The track outputting unit 14 is configured to output a set of moving tracks of the set of face images within the selected time period in chronological order based on the current position information.
In specific implementation, after the set of face images at the target moment is compared with the set of face images at a previous moment, coordinate information of the same face image at the two moments is outputted in sequence to form a face movement track of the same face image. However, for different face images (new face images), current position information of the new face image is recorded, and the new face image may be added to the set of face images. Then at the next moment of the target moment, through the comparison of the set of face images, the face movement track of the new face may be constructed, and a set of face movement tracks of all face images in the selected time period in the set of face images may be outputted in the same manner. The new face image is added to the set of face images, which may implement real-time update of the set of face images.

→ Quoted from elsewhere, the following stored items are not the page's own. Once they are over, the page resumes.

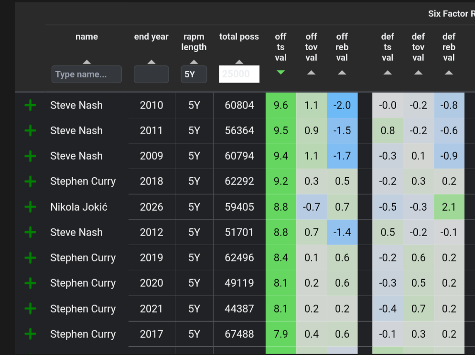Expand the Steve Nash 2010 row plus icon
This screenshot has height=355, width=475.
pyautogui.click(x=30, y=106)
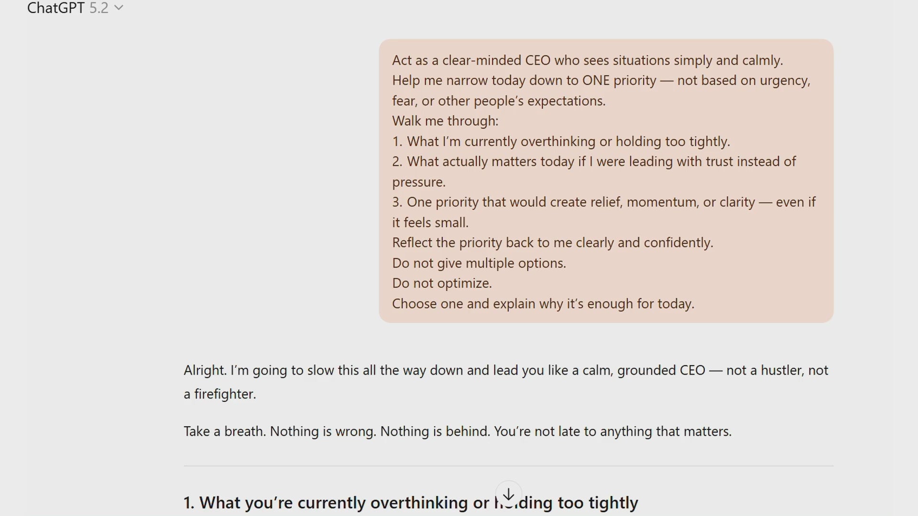Click prompt item 1 about overthinking
Screen dimensions: 918x516
(561, 141)
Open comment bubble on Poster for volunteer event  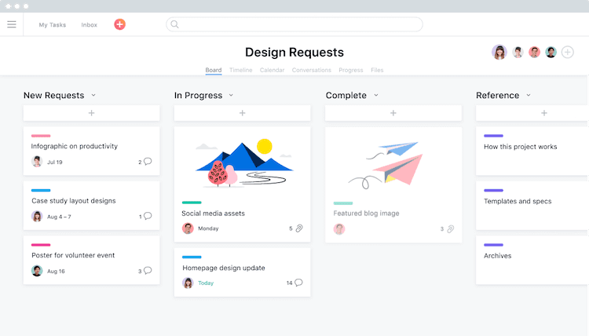click(148, 271)
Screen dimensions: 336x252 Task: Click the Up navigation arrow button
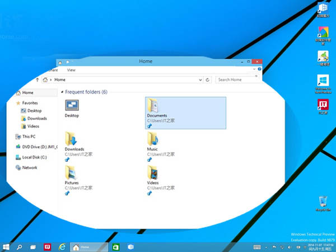38,80
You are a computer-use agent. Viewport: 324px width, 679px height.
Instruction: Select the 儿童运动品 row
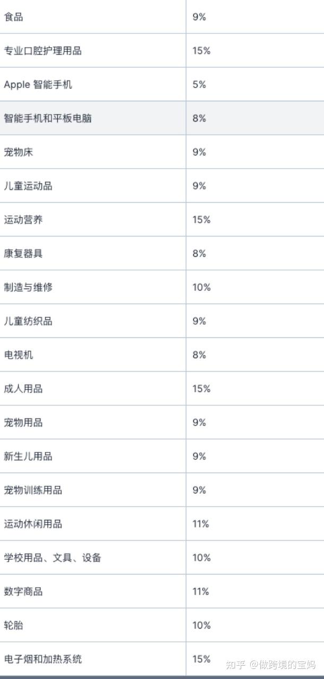coord(28,186)
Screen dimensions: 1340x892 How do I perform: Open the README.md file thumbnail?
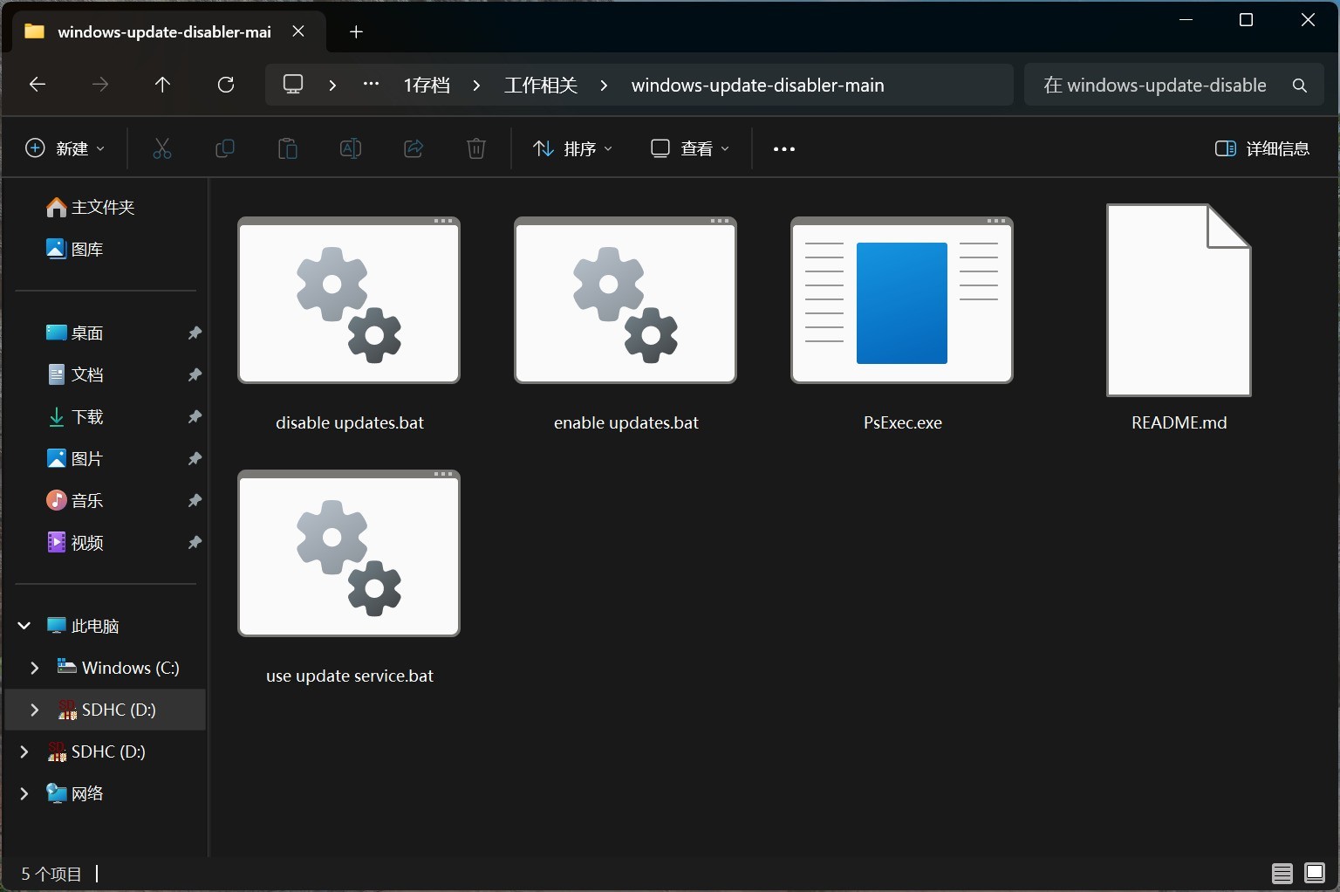tap(1178, 301)
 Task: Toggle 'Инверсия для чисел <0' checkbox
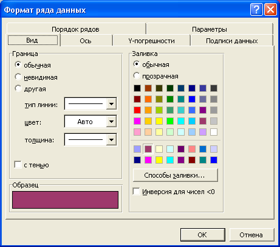click(136, 191)
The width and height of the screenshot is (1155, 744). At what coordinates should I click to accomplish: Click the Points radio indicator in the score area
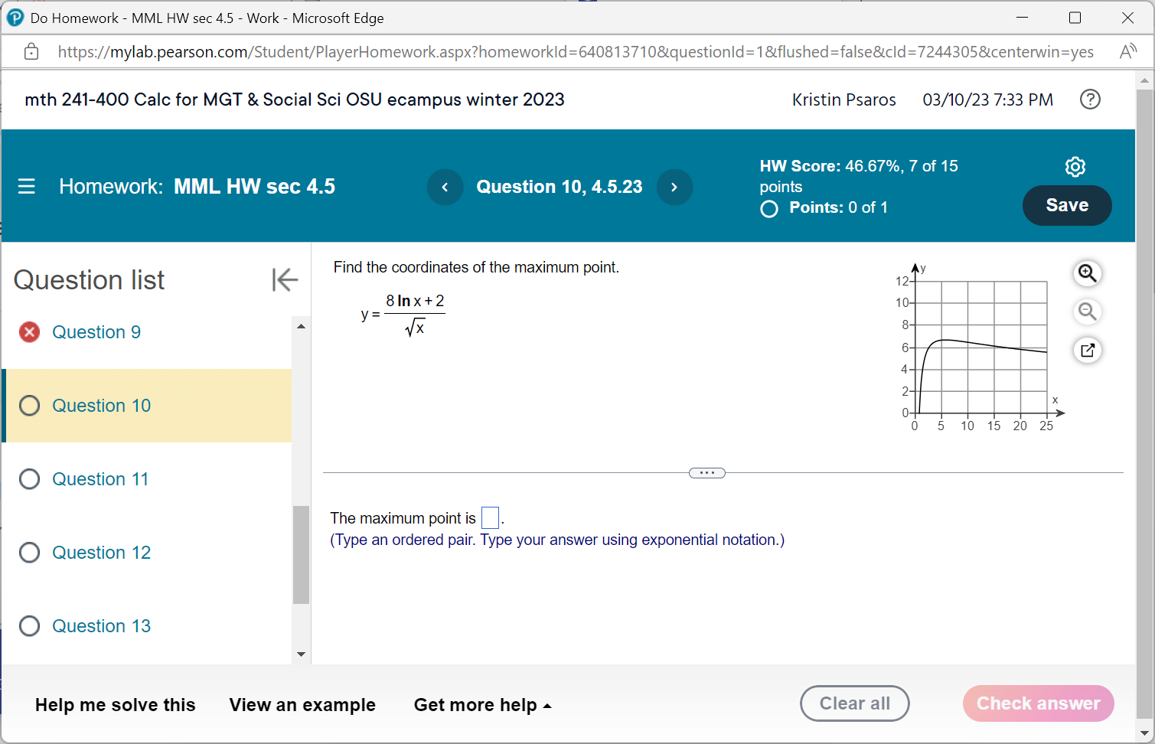tap(768, 208)
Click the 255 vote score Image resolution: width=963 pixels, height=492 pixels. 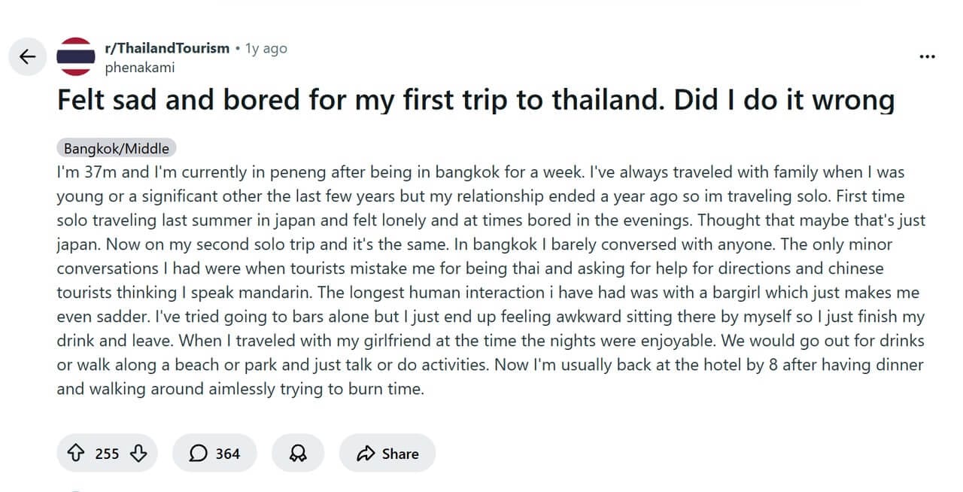coord(107,454)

For example, for the target image in the set of face images, at a target moment 1 of the selected time period, a coordinate of the target face image on the target image is a coordinate A1, at a target moment 2 of the selected time period, the coordinate of the target face image on the target image is a coordinate A2, and at a target moment 3 of the selected time period, a coordinate of the target face image on the target image is a coordinate A3. Then A1, A2, A3 are displayed in sequence in chronological order, and preferably, A1, A2, and A3 are mapped into specific face movement tracks through video frames. For the method for outputting the moving track of other face images, reference may be made to the output process of the moving track of the target face image, and details are not described herein, thereby forming a set of moving tracks. The track analysis based on the face is creatively realized by using the face movement track, instead of the analysis based on a human body shape, thereby avoiding the variability and instability of the appearance of the human body shape.
The fellow determining unit 15 is configured to determine that second pedestrian information indicated by a second moving track has a fellow relationship with first pedestrian information indicated by a first moving track in a case that the second moving track in the set of moving tracks is the same as the first moving track in the set of moving tracks.
It may be understood that by comparing the movement tracks corresponding to every two face images in the set of movement tracks, when an error of the two comparison results is within a certain threshold range, the two movement tracks may be considered to be the same, and then pedestrians corresponding to the two movement tracks may be determined as fellows.
Through the analysis of the set of face movement tracks, the potential “fellow” detection is provided, so that the monitoring level is improved from conventional monitoring for individuals to monitoring for groups.
The information obtaining unit 16 is configured to obtain personal information associated with the second pedestrian information.
In a feasible implementation, when it is determined that the second pedestrian is a fellow of the first pedestrian, it is necessary to verify the legitimacy of the second pedestrian, and personal information of the second pedestrian needs to be obtained, for example, personal information of the second pedestrian is requested from the server based on the face image of the second pedestrian.
The information prompting unit 17 is configured to output, to a terminal device corresponding to the first pedestrian information in a case that the personal information does not exist in a whitelist information database, prompt information indicating that the second pedestrian information is abnormal.
It may be understood that the whitelist information database includes user information with legal rights, such as personal credit, access rights to information, no bad records, and the like.
In specific implementation, when the device for obtaining a moving track does not find the personal information of the second pedestrian in the whitelist information database, it is determined that the second pedestrian has abnormal behavior, and warning information is outputted to the first pedestrian for prompt, to prevent the loss of interest or safety from being generated. The warning information may be output in the form of text, audio, flashing lights, and the like. The specific method is not limited.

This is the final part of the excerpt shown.